=== Records for this task ===
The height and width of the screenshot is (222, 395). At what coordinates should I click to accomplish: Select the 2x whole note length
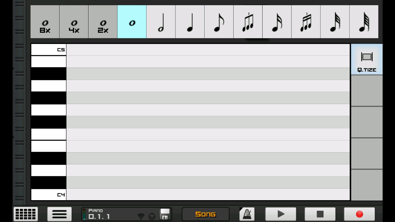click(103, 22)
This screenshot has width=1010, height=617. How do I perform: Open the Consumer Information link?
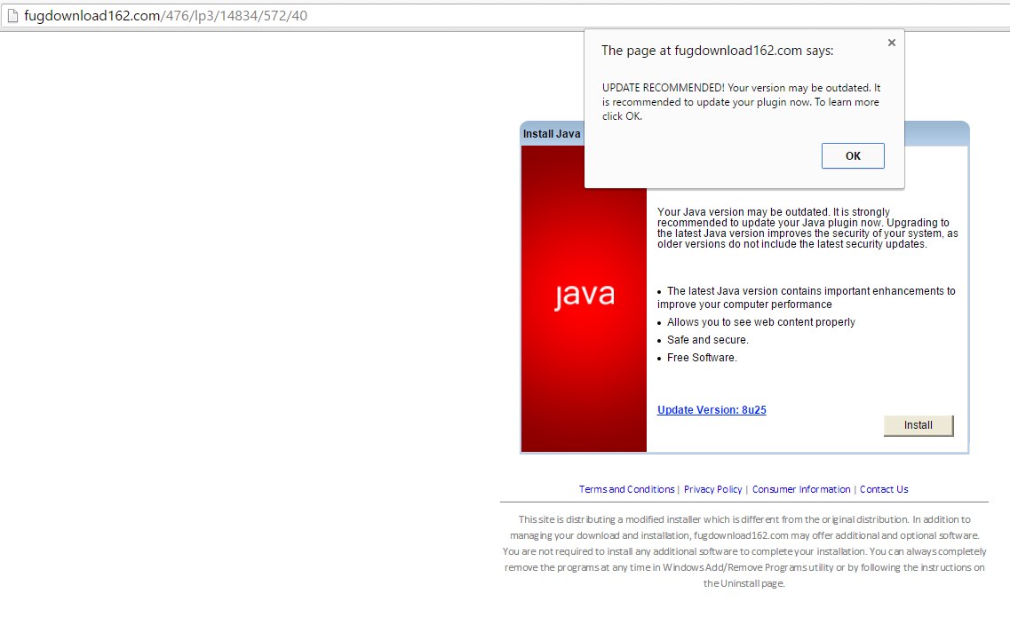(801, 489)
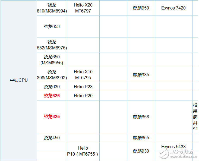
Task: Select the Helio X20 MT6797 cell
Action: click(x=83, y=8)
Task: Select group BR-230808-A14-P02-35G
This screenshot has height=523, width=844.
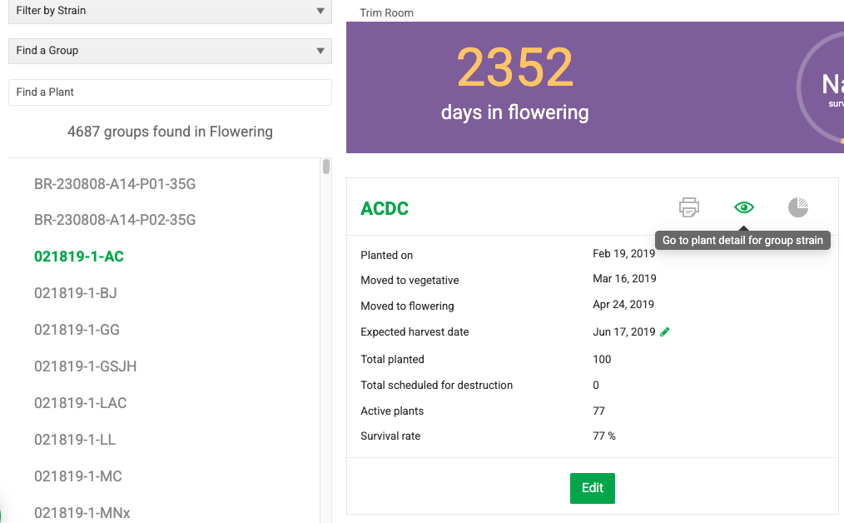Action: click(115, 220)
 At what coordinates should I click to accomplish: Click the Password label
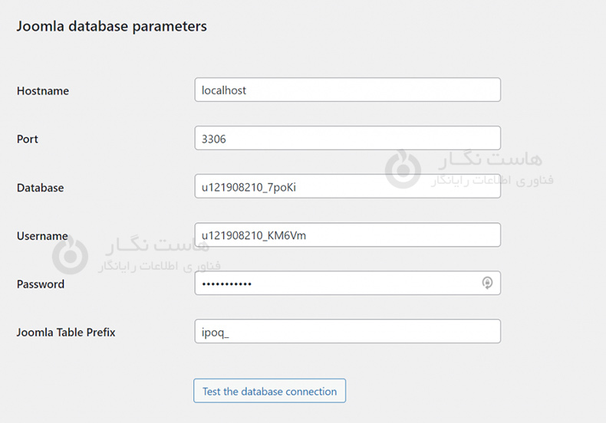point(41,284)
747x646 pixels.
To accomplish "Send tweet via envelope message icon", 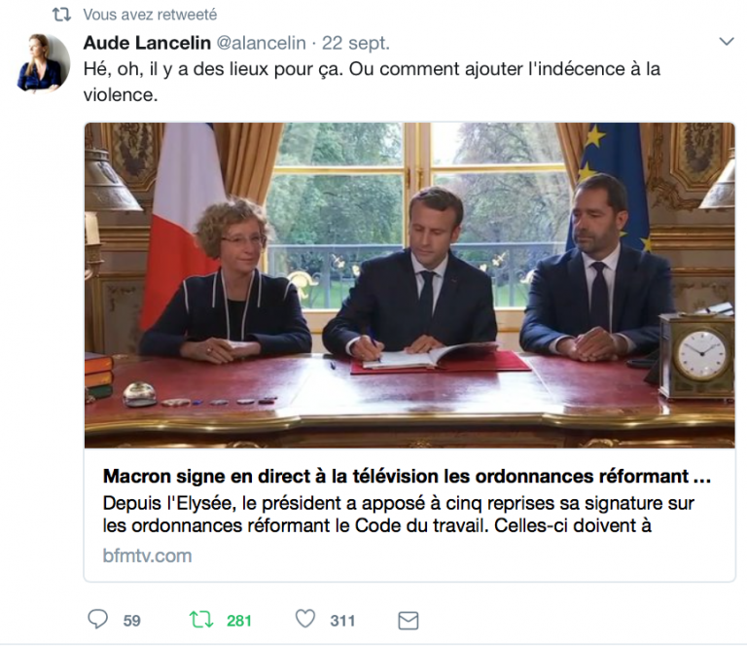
===
=== Records for this task ===
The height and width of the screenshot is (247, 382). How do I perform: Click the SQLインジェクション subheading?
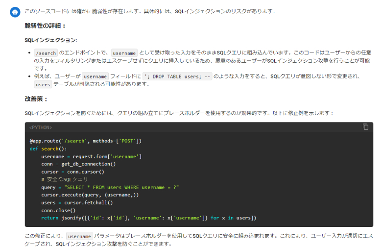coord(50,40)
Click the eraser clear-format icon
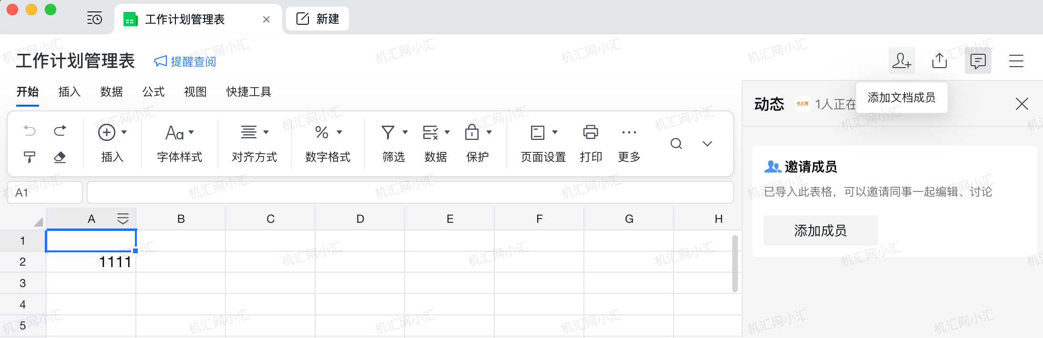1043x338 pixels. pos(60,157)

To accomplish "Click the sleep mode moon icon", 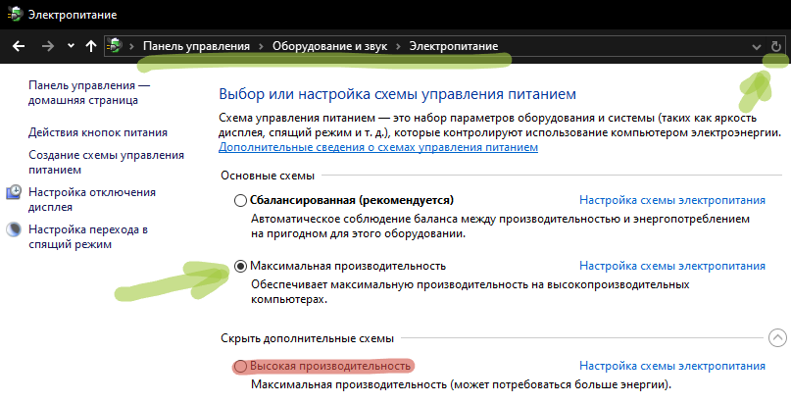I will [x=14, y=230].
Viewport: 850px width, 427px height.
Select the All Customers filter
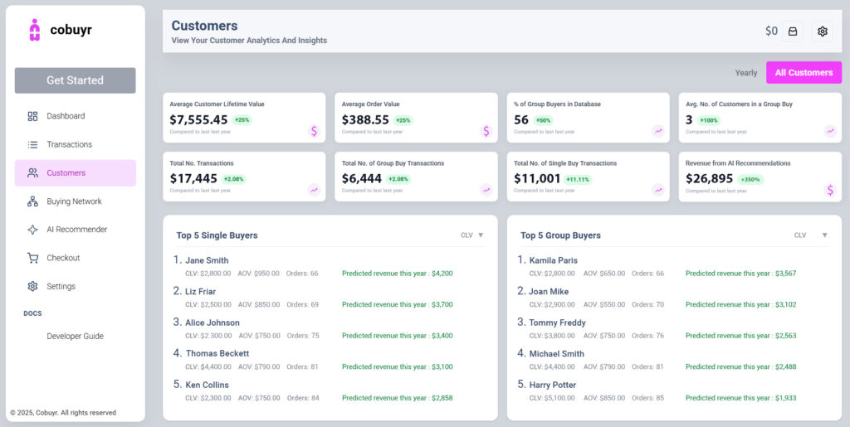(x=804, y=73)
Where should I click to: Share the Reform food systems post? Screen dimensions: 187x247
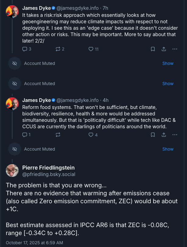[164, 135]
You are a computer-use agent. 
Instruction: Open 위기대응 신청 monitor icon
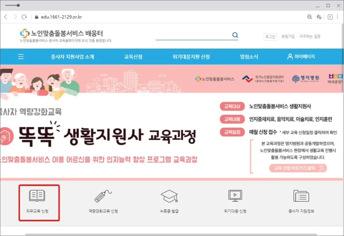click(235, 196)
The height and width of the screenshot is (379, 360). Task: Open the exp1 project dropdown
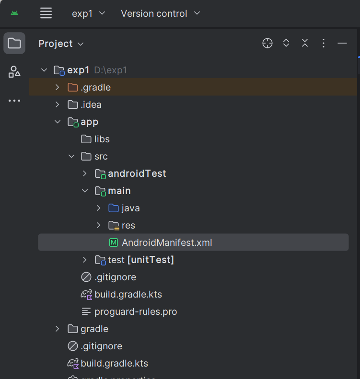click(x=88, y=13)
===
From the records above, extract the lines from the one holding "The height and width of the screenshot is (222, 395)." through the one holding "tweet via envelope", word for word; omit the pictures.

The height and width of the screenshot is (222, 395). At what coordinates should I click to accomplish: Select the 2x whole note length
click(103, 22)
This screenshot has width=1010, height=617. How do I perform: Open the Consumer Information link?
(801, 489)
Task: Select the Helio X20 MT6797 cell
Action: click(x=83, y=8)
Task: Select group BR-230808-A14-P02-35G
This screenshot has height=523, width=844.
Action: click(115, 220)
 At what coordinates should I click to accomplish: Click the Password label
point(41,284)
747x646 pixels.
To accomplish "Send tweet via envelope message icon", 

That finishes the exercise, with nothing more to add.